- _WORK ITEM_
Copy exactly, and only, the lines from the one with "Task: Click the PSU Line label" to the end of the listing; omit pictures.

──────

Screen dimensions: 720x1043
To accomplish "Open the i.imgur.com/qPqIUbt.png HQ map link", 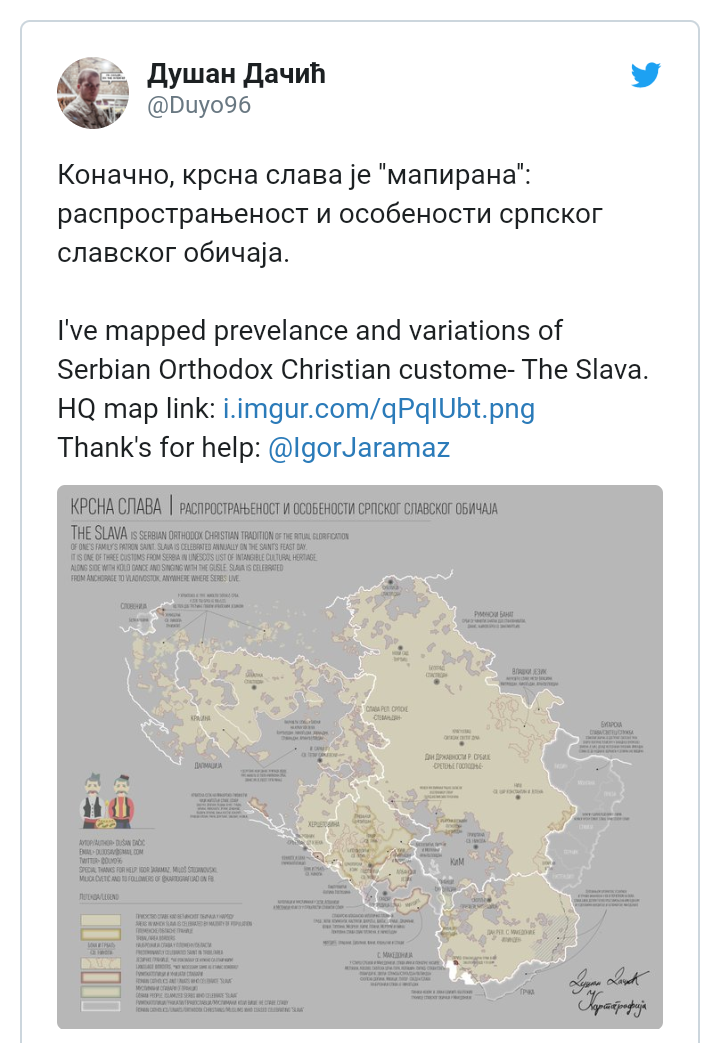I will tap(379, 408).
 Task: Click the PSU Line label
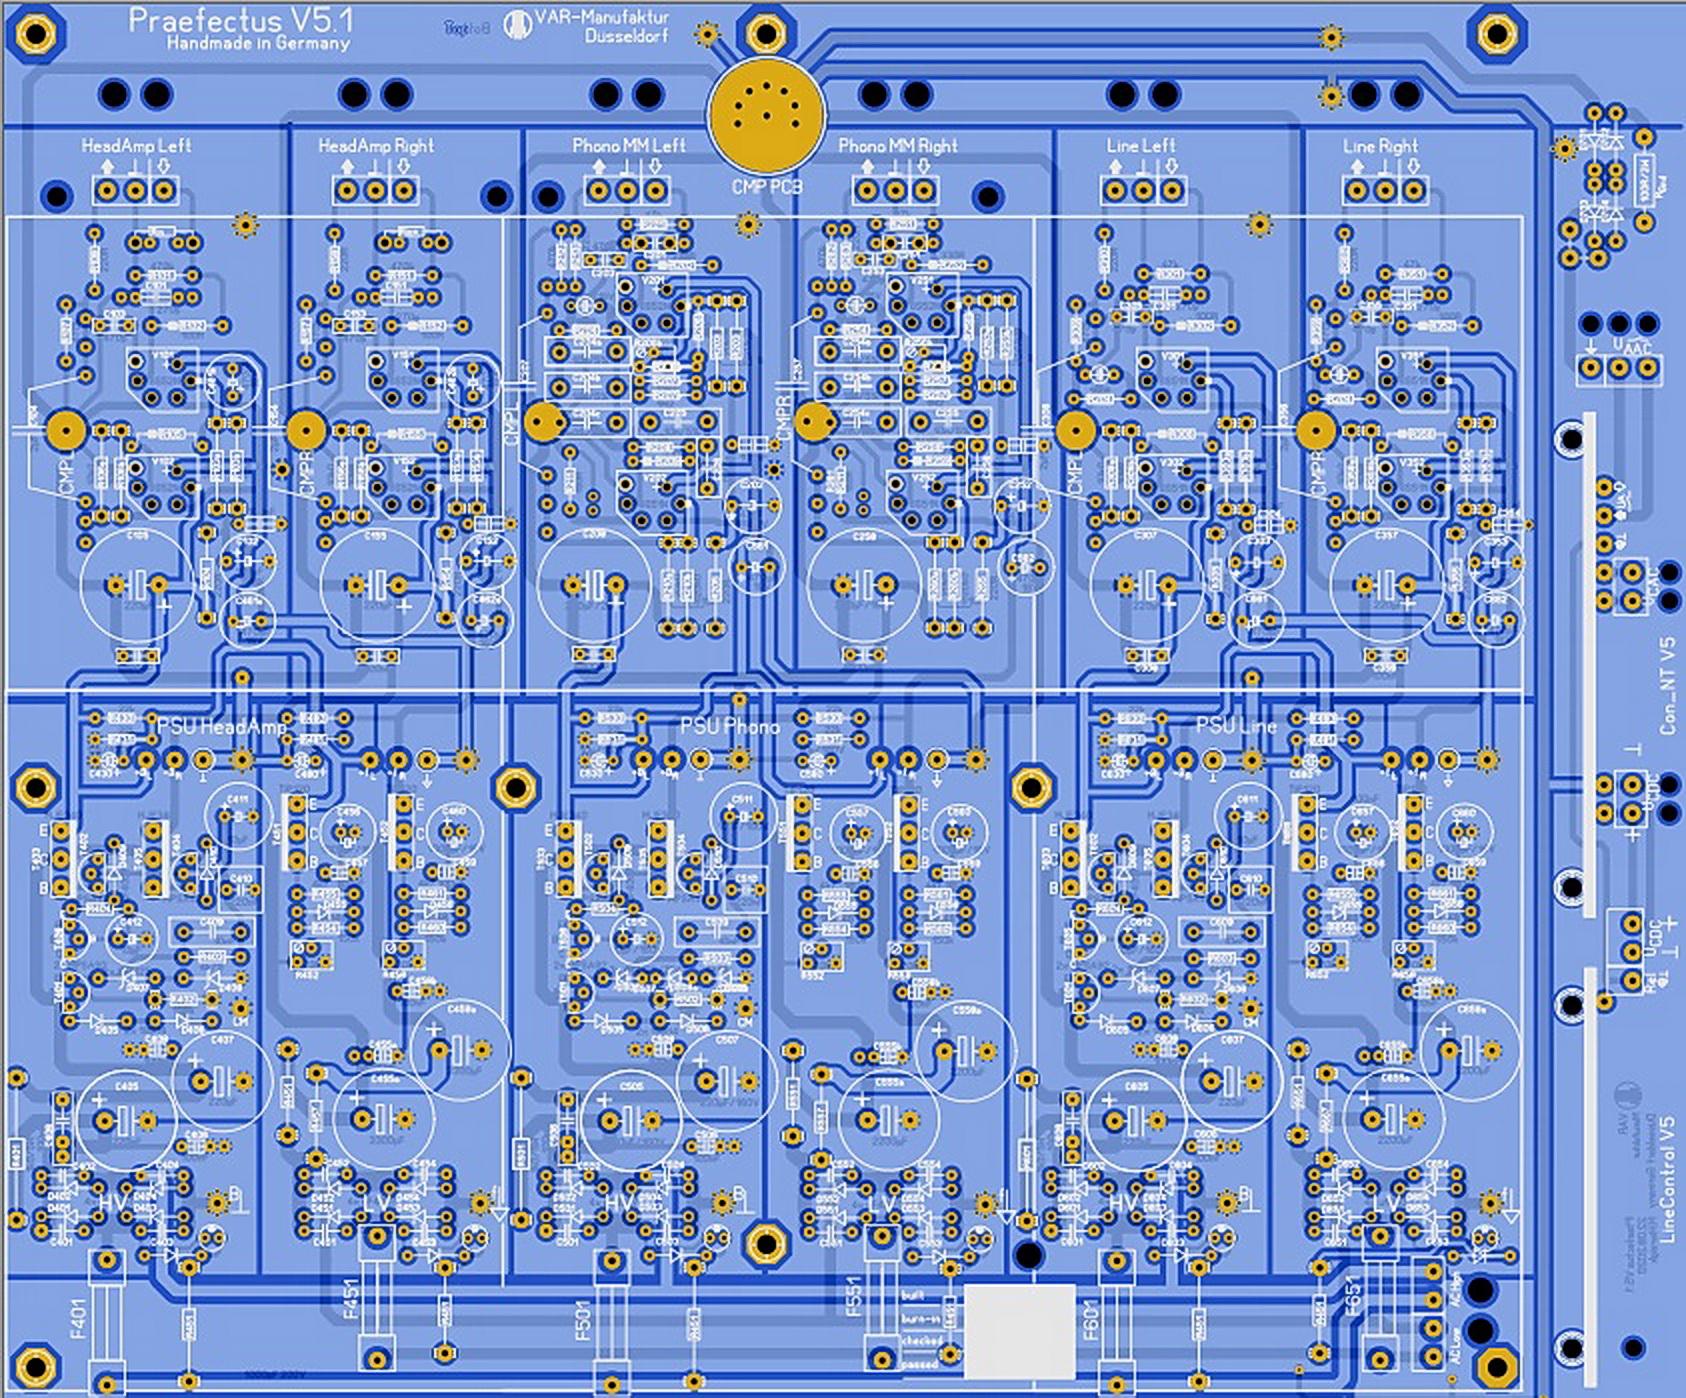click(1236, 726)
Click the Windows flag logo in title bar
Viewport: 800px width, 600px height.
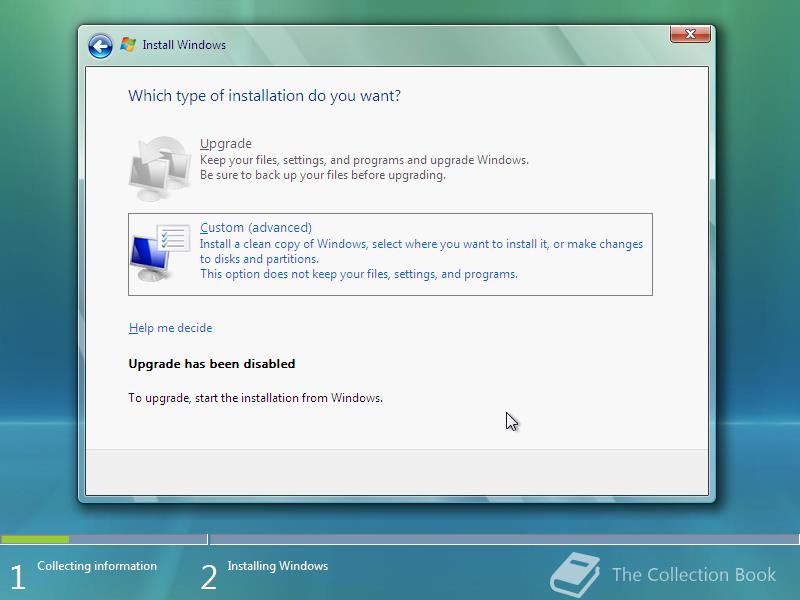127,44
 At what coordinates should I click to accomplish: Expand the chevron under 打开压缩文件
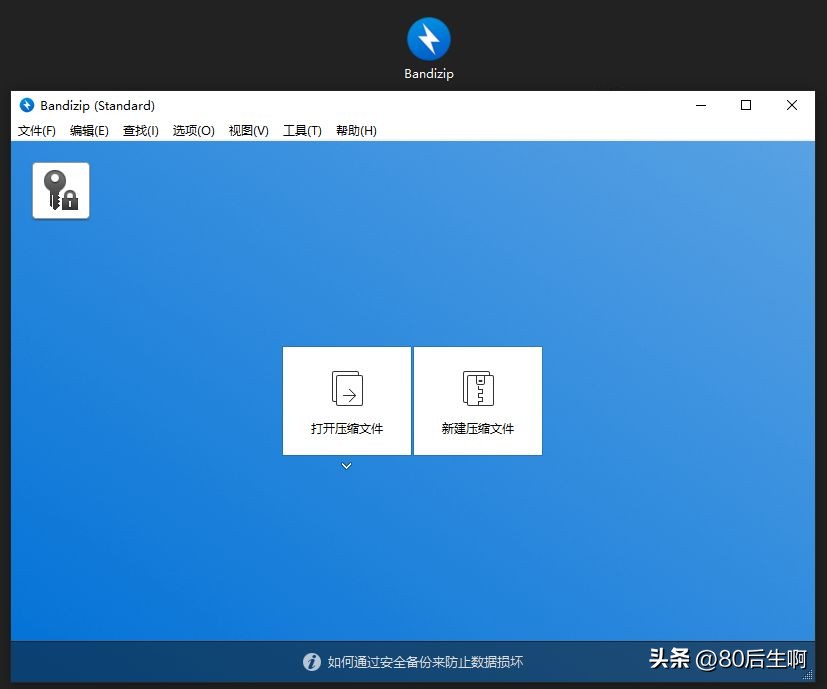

──────

- _EXPECTED ANSWER_
 Task: Click the PSU Line label
click(1236, 726)
Click the Windows flag logo in title bar
Viewport: 800px width, 600px height.
127,44
 At what coordinates should I click to accomplish: Expand the chevron under 打开压缩文件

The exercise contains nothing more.